## Excerpt
BEGIN

Thus, the crenelated edge comprises a wave-like pattern having
truncated crests. In other embodiments, castle-top 72 may have
other geometries, such as described with respect to FIG. 7, that
produce intermittent inlet passages through a side wall of
valve:cartridge 40 near an end of the cylindrical body. Bores 69
comprise a plurality of discharge or outlet passages that allow
fluid permitted to enter bore 67 by valve stem 42 to leave valve
26.
[0017] Valve stem 42 comprises a generally cylindrical body having
spring bore 78, actuation portion 80, dispensing portion 82, first
seal portion 84A, second seal portion 84B, first stem seal 86A,
second stem seal 86B and valve seal 66. Seal spring 44 is
configured to loosely fit within spring bore 78 of valve stem 42,
while valve stem 42 is configured to tightly fit within receiving
bore 67 of valve cartridge 40. Particularly, first and second seal
portions 84A and 84B have diameters that fit flush within bore 67,
flanking discharge bores 69. Seal portions 84A and 84B, however,
are not so tightly fit into receiving bore 67 to prevent fluid flow
between valve stem 42 and valve cartridge 40. As such, second stem
seal 86B and valve seal 66, which are provided in seal channels
circumscribing valve stem 42, seal dispensing portion 82 within
valve cartridge 40. First stem seal 86A is also disposed within a
seal channel and seals valve stem within platform 12. Dispensing
portion 82 comprises a neck positioned between seal portions 84A
and 84B and includes radially inwardly recessed surfaces from seal
portions 84A and 84B to form a discharge port between valve stem 42
and valve cartridge 40.
[0018] Using external threads 68, valve cartridge 40 is configured
to connect to platform 12 of dispensing device 10, while cartridge
seals 70A and 70B seal the connection. Installed as such, valve
spring 44 pushes against platform 12 to bias valve stem 42 into
valve cartridge 40. Merlons 74 maintain valve seal 66 seated
against valve stem 42 when trigger lever 20 actuates valve 26.

END

## Given material
BEGIN

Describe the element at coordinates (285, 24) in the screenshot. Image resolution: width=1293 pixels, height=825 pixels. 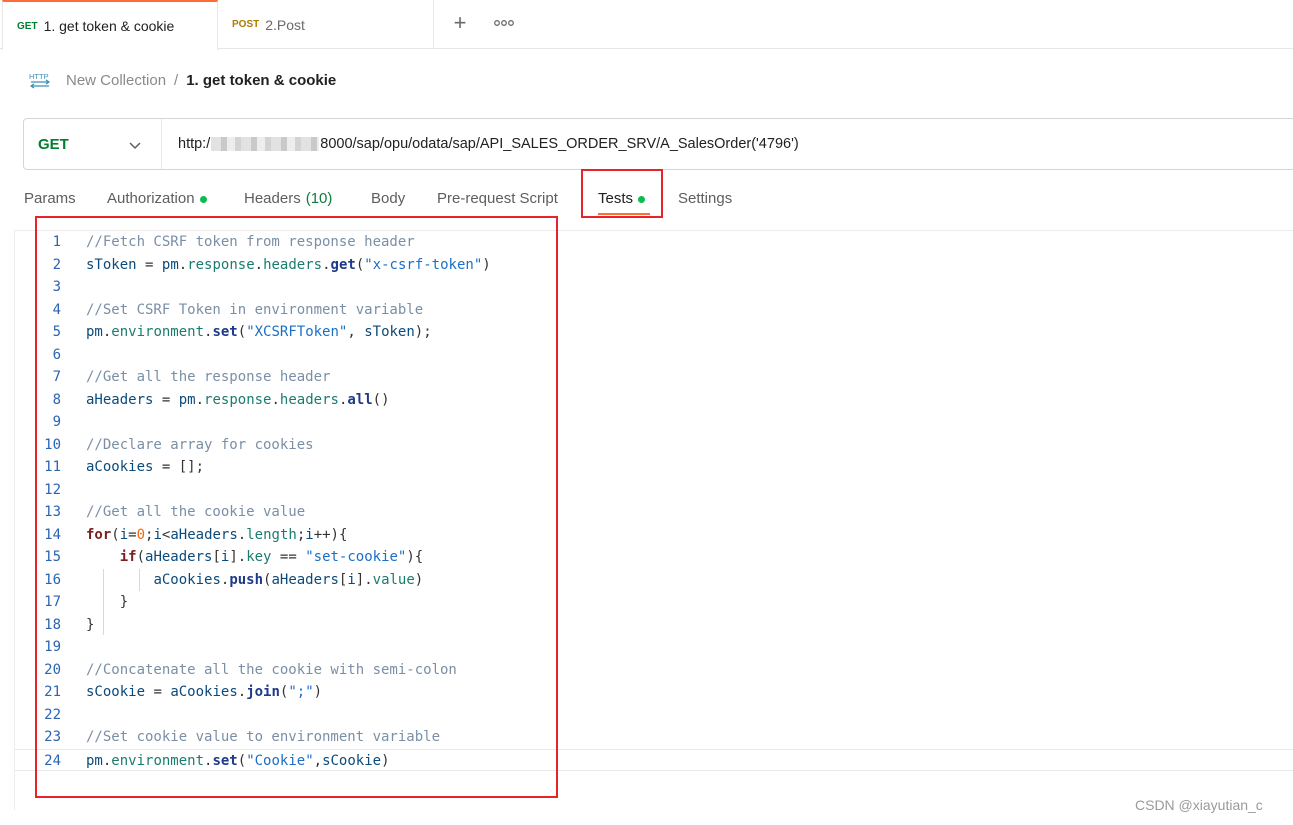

END

## Problem set
- 1) According to the valve cartridge excerpt, what keeps valve seal 66 seated against valve stem 42 when trigger lever 20 actuates valve 26?
- 2) Go on with the valve cartridge excerpt from the point where it ends.
The material above comes from a separate source.

## Per-task outputs
- 1) Merlons 74 keep it seated.

- 2)
[0019] FIG. 5 shows a cross section of fluid dispensing device 10
taken at section 5-5 of FIG. 1. Dispensing device 10 includes
platform 12, cover 14, fluid coupling 16, dispensing tube 18,
trigger lever 20, user interface 22, display 24, seal-retaining
valve 26, flow meter 28, trigger release 30 and electronics 90.
Platform 12 includes handle portion 36, which includes
high-pressure fluid passage 39, and dispensing portion 92, which
includes low-pressure fluid passage 62 (which is shown in hidden
lines in FIG. 5 and is visible behind dispensing portion 92 in FIG.
3). High-pressure fluid passage 39 is in fluid communication with
low-pressure fluid passage 62 through valve 26 to conduct fluid
from coupling 16 to dispensing tube 18. High-pressure fluid passage
39 extends centrally through platform 12 within handle portion 36
and intersects valve 26. Low-pressure fluid passage 62 extends
tangentially from valve 26, past bore 57 to dispensing tube 18,
parallel to high-pressure fluid passage 39. Fluid coupling 16 is
connected to an upstream end of fluid passage 39 through a threaded
engagement. Gears 46 of flow meter 28 are disposed within gear box
52 positioned within a middle portion of passage 39. Gear box 52 is
covered and sealed by lid 48. Seal-retaining valve 26 and trigger
release 30 are disposed within bores 96 and 57, respectively, which
extend into platform 12. Bore 57 extends into platform 12 at a
slight angle from vertical with respect to passage 39, and does not
intersect high-pressure fluid passage 39 or low-pressure fluid
passage 62. Valve bore 96 extends approximately transversely into
platform 12 to approximately perpendicularly intersect
high-pressure fluid passage 39. An upper portion of bore 96
connects to the downstream end of passage 39, and a lower portion
of bore 96 connects to the upstream end of passage 62. Valve 26 is
positioned within bore 96 to regulate flow between passage 39 and
passage 62. Trigger release 30 includes solenoid 32, trip rod 53,
spring 54, collar 55, bearing 56, neck 98, plunger pin 100, and is
configured to disable trigger lever 20 after a threshold amount of
fluid has passed through meter 28. Coupling 61 is connected to a
downstream end of passage 62 to guide fluid from device 10 through
dispensing tube 18.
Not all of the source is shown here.